BEGIN

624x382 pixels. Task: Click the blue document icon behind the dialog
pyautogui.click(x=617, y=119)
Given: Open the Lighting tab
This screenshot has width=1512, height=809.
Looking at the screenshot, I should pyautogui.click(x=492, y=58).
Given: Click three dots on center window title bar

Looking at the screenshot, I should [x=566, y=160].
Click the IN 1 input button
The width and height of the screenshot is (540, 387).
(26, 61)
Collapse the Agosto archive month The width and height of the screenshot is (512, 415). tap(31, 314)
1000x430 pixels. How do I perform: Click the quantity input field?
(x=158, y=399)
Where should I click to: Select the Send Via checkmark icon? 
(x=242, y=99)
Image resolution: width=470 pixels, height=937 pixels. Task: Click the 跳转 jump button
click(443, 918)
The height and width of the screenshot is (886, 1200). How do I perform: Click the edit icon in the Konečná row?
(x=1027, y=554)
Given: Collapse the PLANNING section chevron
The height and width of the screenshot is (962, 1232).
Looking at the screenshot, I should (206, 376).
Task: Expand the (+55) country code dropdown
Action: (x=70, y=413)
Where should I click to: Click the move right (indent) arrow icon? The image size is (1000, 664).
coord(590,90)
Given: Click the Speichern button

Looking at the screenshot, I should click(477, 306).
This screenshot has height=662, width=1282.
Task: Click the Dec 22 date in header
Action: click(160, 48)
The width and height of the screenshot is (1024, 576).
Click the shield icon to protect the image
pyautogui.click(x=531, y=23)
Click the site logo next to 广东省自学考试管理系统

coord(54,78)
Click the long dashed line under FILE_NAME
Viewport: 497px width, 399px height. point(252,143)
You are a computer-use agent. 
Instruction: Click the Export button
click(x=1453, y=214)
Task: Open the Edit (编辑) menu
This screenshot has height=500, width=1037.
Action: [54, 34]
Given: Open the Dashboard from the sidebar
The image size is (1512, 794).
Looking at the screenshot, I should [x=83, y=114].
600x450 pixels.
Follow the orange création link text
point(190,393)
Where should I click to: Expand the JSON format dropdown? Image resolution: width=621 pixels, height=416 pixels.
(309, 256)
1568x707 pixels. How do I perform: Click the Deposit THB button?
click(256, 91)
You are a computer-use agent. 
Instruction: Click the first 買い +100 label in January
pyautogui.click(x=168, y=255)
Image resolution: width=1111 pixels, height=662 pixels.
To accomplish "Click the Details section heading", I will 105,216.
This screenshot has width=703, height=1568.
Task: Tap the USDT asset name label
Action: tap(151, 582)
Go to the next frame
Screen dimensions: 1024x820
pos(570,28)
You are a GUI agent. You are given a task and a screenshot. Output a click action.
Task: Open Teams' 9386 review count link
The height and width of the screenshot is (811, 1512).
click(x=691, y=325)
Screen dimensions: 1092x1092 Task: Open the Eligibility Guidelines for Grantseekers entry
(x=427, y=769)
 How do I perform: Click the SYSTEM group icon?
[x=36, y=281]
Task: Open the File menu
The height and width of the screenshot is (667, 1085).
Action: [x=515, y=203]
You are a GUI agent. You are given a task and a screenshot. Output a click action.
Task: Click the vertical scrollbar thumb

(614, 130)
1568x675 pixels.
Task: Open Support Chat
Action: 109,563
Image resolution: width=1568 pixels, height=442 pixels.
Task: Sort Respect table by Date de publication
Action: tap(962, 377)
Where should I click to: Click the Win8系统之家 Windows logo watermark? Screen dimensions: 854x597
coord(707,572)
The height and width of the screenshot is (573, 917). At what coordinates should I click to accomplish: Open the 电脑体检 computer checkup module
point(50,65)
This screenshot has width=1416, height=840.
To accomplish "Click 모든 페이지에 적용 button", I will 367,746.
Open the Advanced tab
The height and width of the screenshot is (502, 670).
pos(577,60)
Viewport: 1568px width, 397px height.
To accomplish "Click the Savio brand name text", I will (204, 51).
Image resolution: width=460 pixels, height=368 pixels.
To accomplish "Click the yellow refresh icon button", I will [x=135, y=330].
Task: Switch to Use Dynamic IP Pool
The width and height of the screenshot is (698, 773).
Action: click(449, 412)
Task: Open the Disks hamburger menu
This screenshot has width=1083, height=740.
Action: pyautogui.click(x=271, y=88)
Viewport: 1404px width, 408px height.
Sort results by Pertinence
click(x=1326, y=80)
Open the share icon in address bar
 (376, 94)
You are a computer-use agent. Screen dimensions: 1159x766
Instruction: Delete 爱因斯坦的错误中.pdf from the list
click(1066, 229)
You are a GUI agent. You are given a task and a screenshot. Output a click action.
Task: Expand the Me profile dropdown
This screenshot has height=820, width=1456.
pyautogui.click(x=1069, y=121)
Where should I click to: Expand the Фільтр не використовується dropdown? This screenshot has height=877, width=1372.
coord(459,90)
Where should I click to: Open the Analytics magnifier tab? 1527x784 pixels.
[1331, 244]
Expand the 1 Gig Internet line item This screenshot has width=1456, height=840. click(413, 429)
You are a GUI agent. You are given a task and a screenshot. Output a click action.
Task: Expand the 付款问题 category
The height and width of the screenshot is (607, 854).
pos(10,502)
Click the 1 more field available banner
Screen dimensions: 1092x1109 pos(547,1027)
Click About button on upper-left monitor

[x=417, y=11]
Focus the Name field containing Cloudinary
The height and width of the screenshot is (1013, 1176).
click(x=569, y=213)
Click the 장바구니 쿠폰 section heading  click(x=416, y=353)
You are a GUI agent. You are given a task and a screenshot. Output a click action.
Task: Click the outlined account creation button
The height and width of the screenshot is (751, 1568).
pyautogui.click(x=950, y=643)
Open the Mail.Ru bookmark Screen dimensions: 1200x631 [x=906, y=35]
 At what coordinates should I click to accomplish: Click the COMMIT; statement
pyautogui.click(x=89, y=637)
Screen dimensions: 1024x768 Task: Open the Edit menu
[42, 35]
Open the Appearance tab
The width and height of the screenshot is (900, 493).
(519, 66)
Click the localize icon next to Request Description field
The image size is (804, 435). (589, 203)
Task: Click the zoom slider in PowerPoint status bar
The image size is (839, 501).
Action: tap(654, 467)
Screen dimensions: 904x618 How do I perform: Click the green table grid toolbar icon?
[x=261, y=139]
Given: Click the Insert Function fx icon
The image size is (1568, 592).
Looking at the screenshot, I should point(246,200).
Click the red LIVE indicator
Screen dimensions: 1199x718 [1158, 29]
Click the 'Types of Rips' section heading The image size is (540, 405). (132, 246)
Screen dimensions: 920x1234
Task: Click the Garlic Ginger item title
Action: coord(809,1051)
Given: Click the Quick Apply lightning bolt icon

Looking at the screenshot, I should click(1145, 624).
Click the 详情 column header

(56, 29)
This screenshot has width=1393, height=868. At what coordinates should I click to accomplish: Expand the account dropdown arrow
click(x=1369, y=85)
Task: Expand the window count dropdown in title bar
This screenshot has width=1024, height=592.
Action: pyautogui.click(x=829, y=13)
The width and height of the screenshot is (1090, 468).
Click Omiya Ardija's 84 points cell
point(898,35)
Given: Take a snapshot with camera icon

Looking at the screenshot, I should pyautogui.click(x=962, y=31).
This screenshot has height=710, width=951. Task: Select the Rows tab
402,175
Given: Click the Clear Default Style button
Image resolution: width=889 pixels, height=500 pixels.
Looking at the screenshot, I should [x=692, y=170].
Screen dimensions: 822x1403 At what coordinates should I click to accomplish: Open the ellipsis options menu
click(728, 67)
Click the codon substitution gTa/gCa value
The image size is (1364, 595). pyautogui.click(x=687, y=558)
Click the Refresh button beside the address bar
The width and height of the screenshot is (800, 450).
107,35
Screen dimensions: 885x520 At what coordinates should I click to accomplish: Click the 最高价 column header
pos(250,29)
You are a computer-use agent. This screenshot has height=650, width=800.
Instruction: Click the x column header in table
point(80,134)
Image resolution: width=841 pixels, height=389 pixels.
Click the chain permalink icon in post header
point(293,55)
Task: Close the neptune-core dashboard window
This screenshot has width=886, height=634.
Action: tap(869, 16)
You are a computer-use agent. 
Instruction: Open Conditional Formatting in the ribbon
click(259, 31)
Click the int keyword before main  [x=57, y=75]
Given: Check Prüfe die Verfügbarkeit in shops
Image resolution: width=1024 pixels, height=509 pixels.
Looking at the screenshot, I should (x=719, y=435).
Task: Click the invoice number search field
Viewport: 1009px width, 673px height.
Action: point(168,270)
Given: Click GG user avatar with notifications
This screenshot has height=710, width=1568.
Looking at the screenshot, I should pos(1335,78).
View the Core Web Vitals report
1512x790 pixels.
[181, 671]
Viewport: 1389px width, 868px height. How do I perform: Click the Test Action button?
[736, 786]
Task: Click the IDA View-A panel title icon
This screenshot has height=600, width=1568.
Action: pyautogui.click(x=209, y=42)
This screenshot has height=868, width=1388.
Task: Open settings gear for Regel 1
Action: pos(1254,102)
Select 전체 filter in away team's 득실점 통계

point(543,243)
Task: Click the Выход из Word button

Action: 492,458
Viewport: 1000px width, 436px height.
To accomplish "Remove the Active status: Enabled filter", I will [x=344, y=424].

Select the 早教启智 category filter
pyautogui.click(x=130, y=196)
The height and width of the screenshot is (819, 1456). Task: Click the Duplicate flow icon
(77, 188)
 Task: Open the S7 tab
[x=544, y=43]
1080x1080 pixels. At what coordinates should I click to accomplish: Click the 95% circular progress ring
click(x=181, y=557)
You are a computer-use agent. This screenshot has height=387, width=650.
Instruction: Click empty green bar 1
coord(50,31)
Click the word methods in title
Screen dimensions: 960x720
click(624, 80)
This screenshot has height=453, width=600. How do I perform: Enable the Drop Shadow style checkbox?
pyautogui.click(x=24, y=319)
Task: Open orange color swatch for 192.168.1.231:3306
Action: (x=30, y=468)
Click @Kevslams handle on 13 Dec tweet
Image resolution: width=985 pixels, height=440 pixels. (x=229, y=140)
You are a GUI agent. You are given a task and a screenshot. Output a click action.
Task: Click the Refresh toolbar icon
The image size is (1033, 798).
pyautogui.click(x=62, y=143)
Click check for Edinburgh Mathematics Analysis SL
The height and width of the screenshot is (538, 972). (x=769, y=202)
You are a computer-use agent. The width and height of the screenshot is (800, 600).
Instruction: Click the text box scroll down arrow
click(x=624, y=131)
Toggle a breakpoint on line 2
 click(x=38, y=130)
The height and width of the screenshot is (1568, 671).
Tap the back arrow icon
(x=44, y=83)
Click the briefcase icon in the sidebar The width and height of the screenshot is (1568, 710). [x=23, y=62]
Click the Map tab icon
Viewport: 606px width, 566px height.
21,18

END

THE REQUEST: Could you print the lines above, from the very first one up to and including the line with "Viewport: 497px width, 399px", exactly as they appear and nothing else?

TASK RESPONSE:
624x382 pixels. Task: Click the blue document icon behind the dialog
pyautogui.click(x=617, y=119)
Given: Open the Lighting tab
This screenshot has width=1512, height=809.
Looking at the screenshot, I should pyautogui.click(x=492, y=58).
Given: Click three dots on center window title bar

Looking at the screenshot, I should [x=566, y=160].
Click the IN 1 input button
The width and height of the screenshot is (540, 387).
(26, 61)
Collapse the Agosto archive month The width and height of the screenshot is (512, 415). tap(31, 314)
1000x430 pixels. How do I perform: Click the quantity input field?
(x=158, y=399)
Where should I click to: Select the Send Via checkmark icon? 
(x=242, y=99)
Image resolution: width=470 pixels, height=937 pixels. Task: Click the 跳转 jump button
click(443, 918)
The height and width of the screenshot is (886, 1200). How do I perform: Click the edit icon in the Konečná row?
(x=1027, y=554)
Given: Collapse the PLANNING section chevron
The height and width of the screenshot is (962, 1232).
Looking at the screenshot, I should (206, 376).
Task: Expand the (+55) country code dropdown
Action: (x=70, y=413)
Where should I click to: Click the move right (indent) arrow icon? The image size is (1000, 664).
coord(590,90)
Given: Click the Speichern button

Looking at the screenshot, I should click(477, 306).
This screenshot has height=662, width=1282.
Task: Click the Dec 22 date in header
Action: click(160, 48)
The width and height of the screenshot is (1024, 576).
Click the shield icon to protect the image
pyautogui.click(x=531, y=23)
Click the site logo next to 广东省自学考试管理系统

coord(54,78)
Click the long dashed line under FILE_NAME
Viewport: 497px width, 399px height. point(252,143)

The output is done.